How to know if php script is called via require_once()?

Question

My webapp has a buch of modules. Each module has a 'main' php script which loads submodules based on a query sent to the main module:

//file: clientes.php

//check for valid user...
//import CSS and JS...

switch( $_GET["action"] )
{
    case "lista" :          require_once("clientes.lista.php"); break;
    case "listaDeudores" :  require_once("clientes.listaDeudores.php"); break;
    case "nuevo" :          require_once("clientes.nuevo.php"); break;
    case "detalles" :       require_once("clientes.detalles.php"); break;
    case "editar" :         require_once("clientes.editar.php"); break;         
    default : echo "<h1>Error</h1><p>El sitio ha encontrado un error.</p>";
} 

This main module deals with security and imports many resources all submodules need. The big problem shows up when a user asks for any of the submodules, bypassing all the security measures on the main module! My idea was to add a line on every submodule to test if it was being called directly and deny access or if its been called via another script, and continue. The least thing I would like to do is redo the security checking on every single file, since it does a bunch of query's to the database.

Does a php script know if its been called via a require_once() or a direct call ? I've been trying to implement some sort of $_SERVER['REQUEST_URI'] and $_SERVER['PHP_SELF'] pitfall but I was wondering if there was some sort of an elegant way of doing this.

Answer 1

I was looking for a way to determine if a file have been included or called directly, all from within the file. At some point in my quest I passed through this thread. Checking various other threads on this and other sites and pages from the PHP manual I got enlightened and came up with this piece of code:

if ( basename(__FILE__) == basename($_SERVER["SCRIPT_FILENAME"]) ) {
  echo "called directly";
}

else {
  echo "included/required"
}

In essence it compares if the name of the current file (the one that could be included) is the same as the file that is beeing executed.

---

EXPLANATION:

• __FILE__ is a PHP magic constant that stores the full path and filename of the file, the beauty of it is that if the file has been included or required it still returns the full path and filename of such file (the included file).
  (Magic Constants Manual: http://php.net/manual/en/language.constants.predefined.php)

• $_SERVER["SCRIPT_FILENAME"] returns the absolute pathname of the currently executing script. As when a file is included/required it's not executed (just included) it returns the path name of the (let's say) "parent" file (the one that includs the other file and the one that gets executed).

• basename(string $path) is a function that returns the trailing name component of path, that in this case is the file name. You could also just compare the full path and filename, that would be indeed better, it isn't really neceseary to use this function but it feels cleaner this way, jajaj.
  (basename(): http://php.net/manual/en/function.basename.php)

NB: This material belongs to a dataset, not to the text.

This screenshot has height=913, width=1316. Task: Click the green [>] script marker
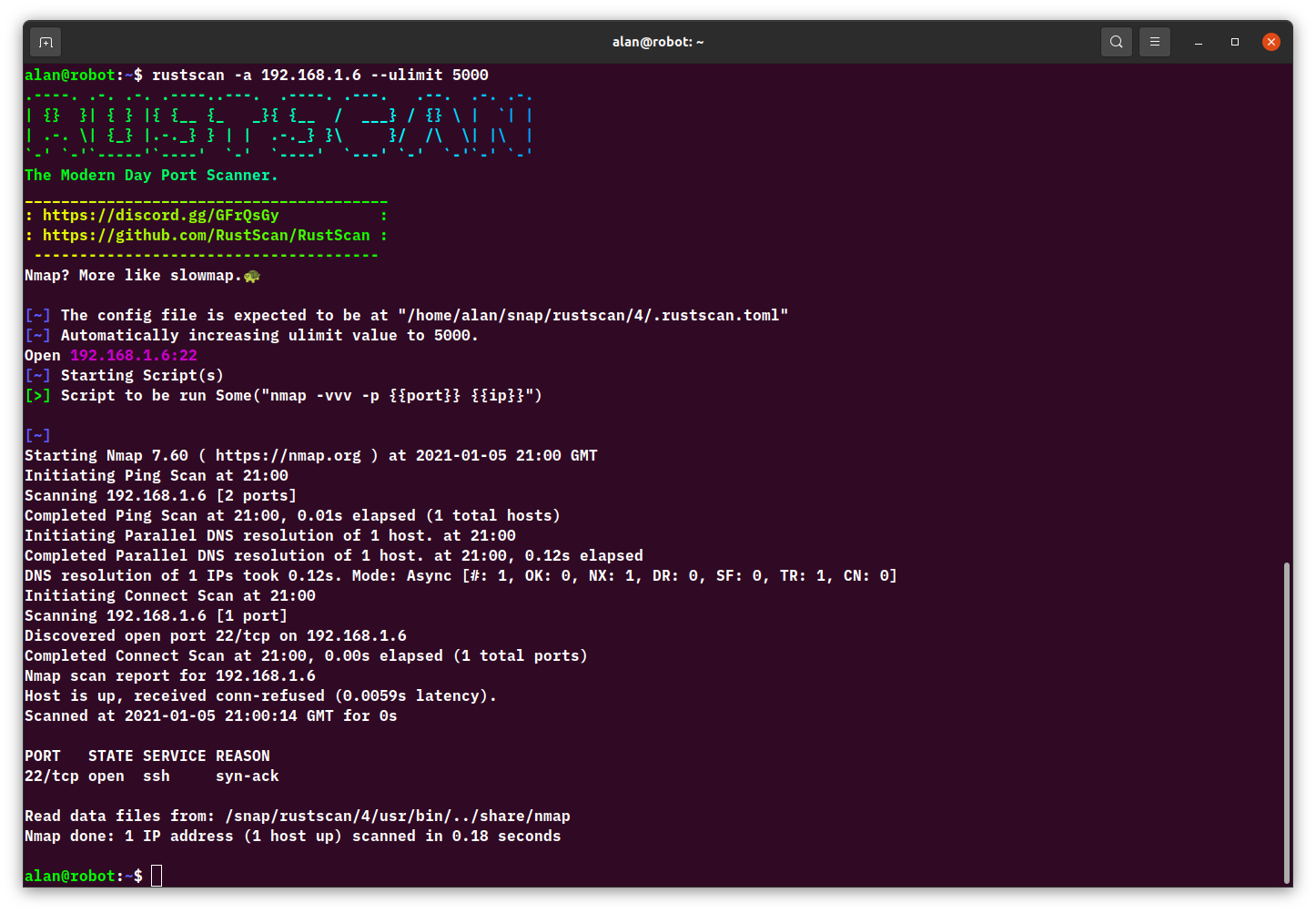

I know it's a "bit" late to be answering the main question but I guessed that it could be useful to anyone who's on the same situation that I was and that also passes by.

Answer 2

One elegant way is putting all your files which should only be accessed via include outside the web directory.

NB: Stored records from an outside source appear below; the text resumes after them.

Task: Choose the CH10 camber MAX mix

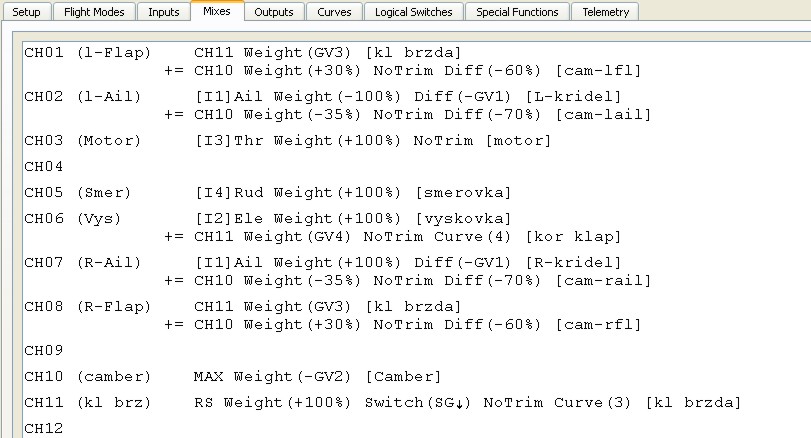Action: click(316, 377)
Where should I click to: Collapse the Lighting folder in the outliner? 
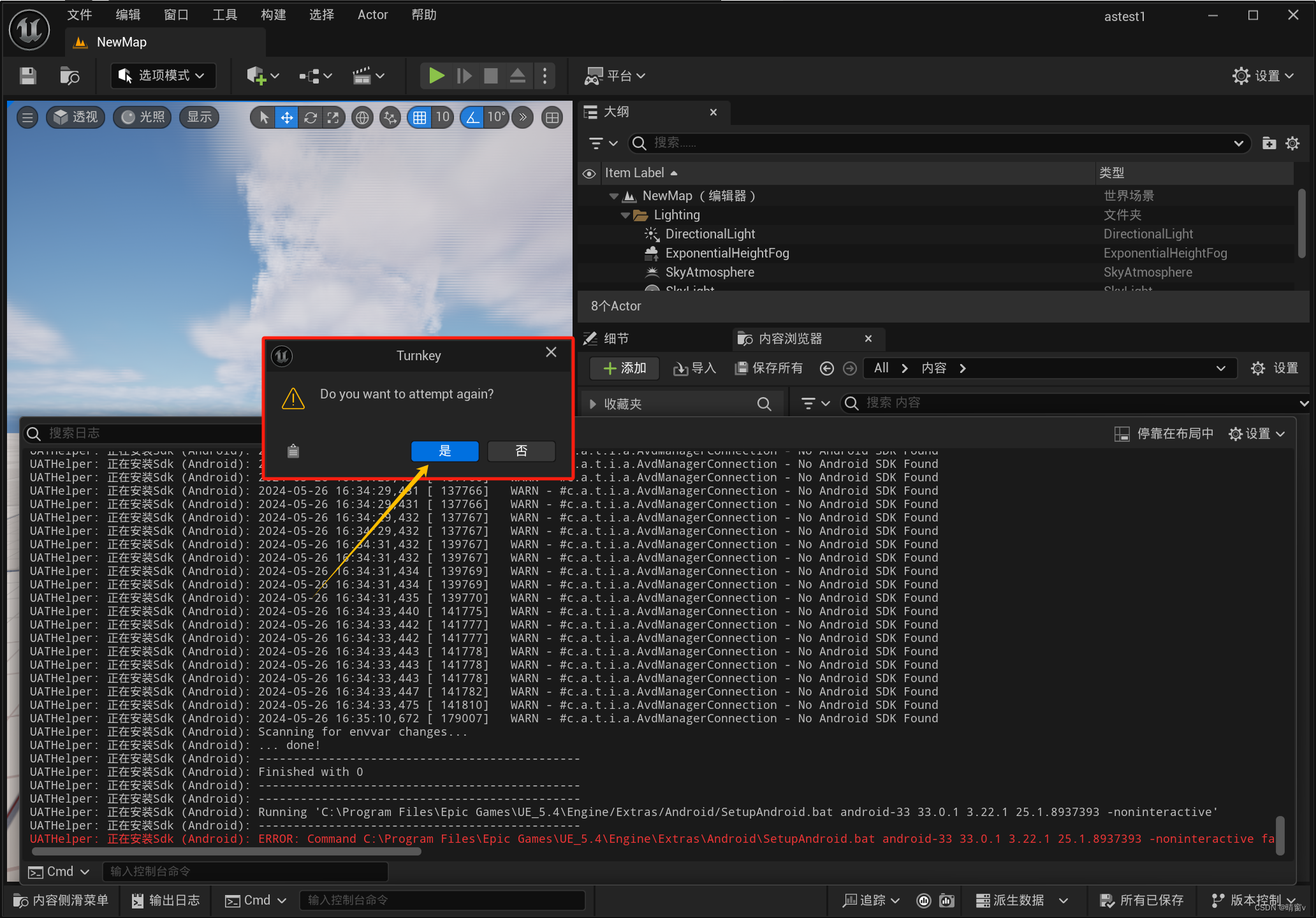tap(624, 215)
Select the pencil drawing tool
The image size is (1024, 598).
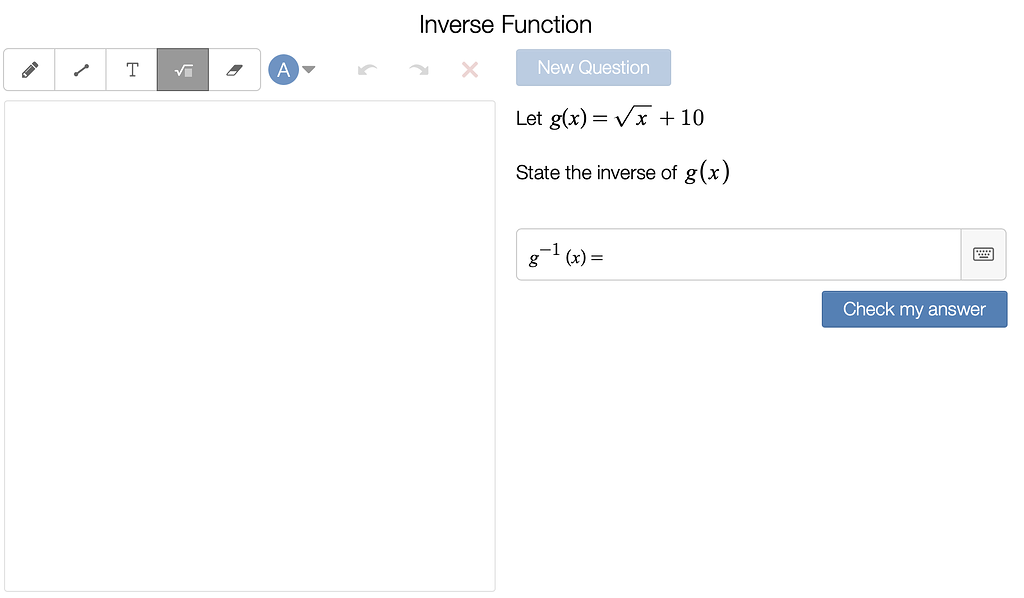[x=28, y=69]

Say your web directory is /foo/www/, make an include directory /foo/includes and set this in your include_path:

$root = '/foo';
$webroot = $root.'/www'; // in case you need it on day
$lib = $root.'/includes';
// this add your library at the end of the current include_path
set_include_path(get_include_path() . PATH_SEPARATOR . $lib); 

Then nobody will be able to access your libraries directly.

There's a lot of other things you could do (test a global variable is set, use only classes in libraries, etc) but this one is the most secure one. Every file which is not in your DocumentRoot cannot be accessed via an url,. But that does not mean PHP cannot get access to this file (check as well your open_basedir configuration if you have it not empty, to allow your include dir in it).

The only file you really need in your web directory is what we call the bootstrap (index.php), with a nice rewrite rule or a nice url managment you can limit all your requests on the application to this file, this will be a good starting point for security.

Answer 3

One popular method to make sure modules are not called directly is defining a constant in the main script, and checking for that constant in the module.

// index.php
define("LEGIT_REQUEST", true);

// in each module
if (!defined("LEGIT_REQUEST")) 
  die ("This module cannot be called directly.");

Answer 4

For the sake of completeness, the other possibility is to move such files to a directory that's not publicly available. However, some control panels used by hosting providers make this impossible. In such case, if you are using Apache you can place an .htaccess file inside the directory:

#
# Private directory
#
Order allow,deny
Deny from all

Answer 5

A common technique is to add this to the main module (before the includes)

define('TEST', true);

and to add something like that at the first line of every submodule

if (!defined('TEST')) {
    die('Do not cheat.');
}

Answer 6

An alternative to defining a constant and checking it is to simply put the files that index.php includes outside of the document root area. That way the user can't directly access them via your web server at all. This is also obviously the most secure way, in case your web server has a configuration error in future that eg. displays PHP files as plain text.

Answer 7

A generic way that works without having to define a constant or use htaccess or use a specific directory structure or depend on the $_SERVER array that could theoretically be modified is to start each include-only (no direct access) file with this code:

<?php $inc = get_included_files(); if(basename(__FILE__) == basename($inc[0])) exit();

Answer 8

You can define('SOMETHING', null) in clientes.php and then check if (!defined('SOMETHING')) die; in the modules.

Answer 9

global.php

if(!defined("in_myscript"))
{
    die("Direct access forbidden.");
}

module.php

define("in_myscript", 1);
include("global.php");

Answer 10

Short and simple (for CLI):

if (__FILE__ == realpath($argv[0]))
    main();

Answer 11

As practice of habit I have a console class built to send messages, errors, etc. to console with FirePHP. Inside the Console class write() method I have a check to see if a $_REQUEST[debug] == 1, that way I'm not exposing errors to users if something pops up on production and they would have to know what the request variable is to access the debug information.

At the top of every file I add:

Console::debug('fileName.php is loaded.');

here is a snippit from it to give you the right idea:

class Console{

  public static function write($msg,$msg_type='info',$msg_label=''){
    if(isset($_REQUEST['debug']) && $_REQUEST['debug'] == 'PANCAKE!'){
      ob_start();
      switch($msg_type){
        case 'info':
          FB::info($msg, $msg_label);
          break;
        case 'debug':
          FB::info($msg, 'DEBUG')
          break;
          ...
      }
    }
  }

  public static function debug($msg){
    Console::write($msg, '');
  }
}